Most “chauffeur” services in Dubai are transport, not security. Understanding the difference matters – especially if you’re moving between predictable locations (office, home, school) that an adversary can map in a week.
What counter-surveillance actually means
It doesn’t mean a tinted Range Rover. It means: are you being followed, and if so, what do you do about it.
Practical techniques
- Surveillance detection routes: deliberate, harmless-looking detours that force a follower to reveal themselves.
- Pattern disruption: varying the route and the timing of the same journey. Same road at the same time is a targeting gift.
- Vehicle pre-inspection: ten-minute walk-around before every departure, plus an under-body sweep when the vehicle has been unattended.

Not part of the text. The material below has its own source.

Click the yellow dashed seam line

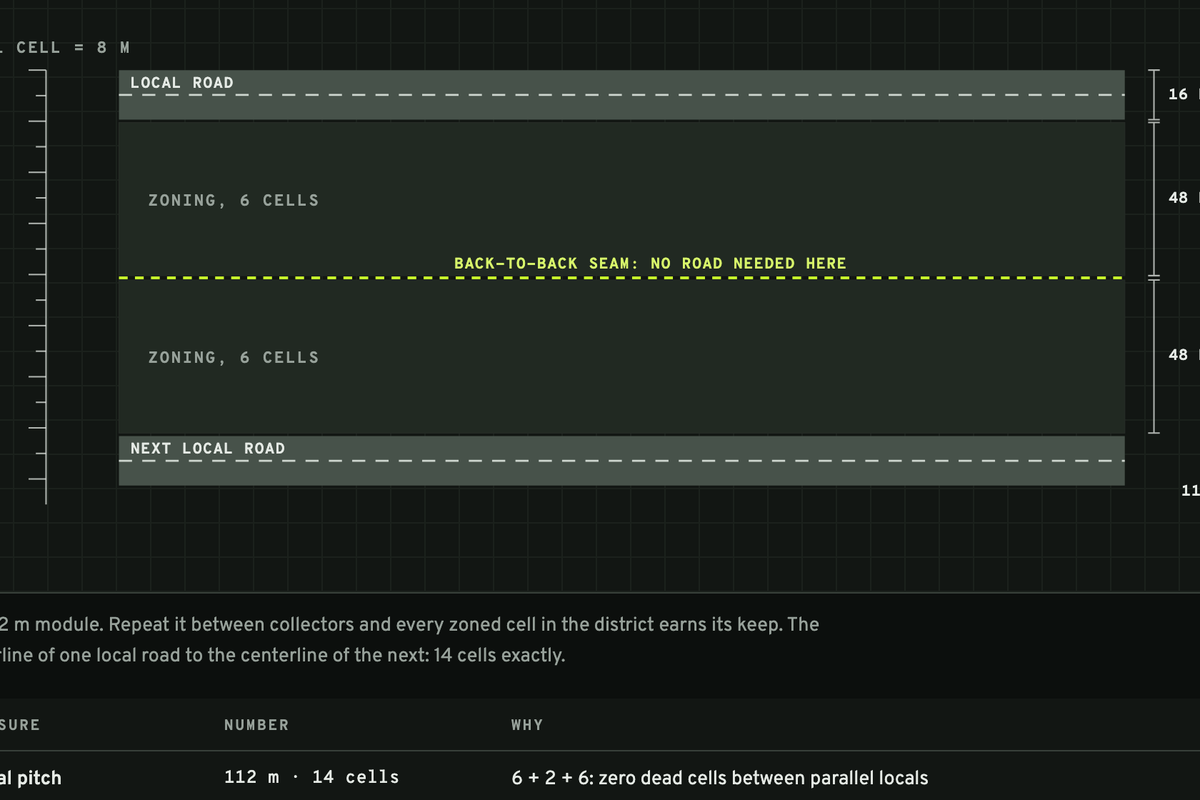622,278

- Drop-and-go: for high-risk exits, the driver doesn’t wait in the lobby; they circle and return.
Vehicle choice
Counter-intuitively, the safest vehicle in Dubai isn’t the flashiest. A grey mid-spec saloon in Sheikh Zayed Road traffic is invisible. A black G63 with tinted windows is a homing beacon.
When to escalate to armoured
Armoured vehicles make sense when the principal is publicly named as a threat target, where reliable counter-surveillance has identified persistent hostile interest, or where travel routes cross known high-risk stretches. Otherwise the cost/benefit rarely justifies.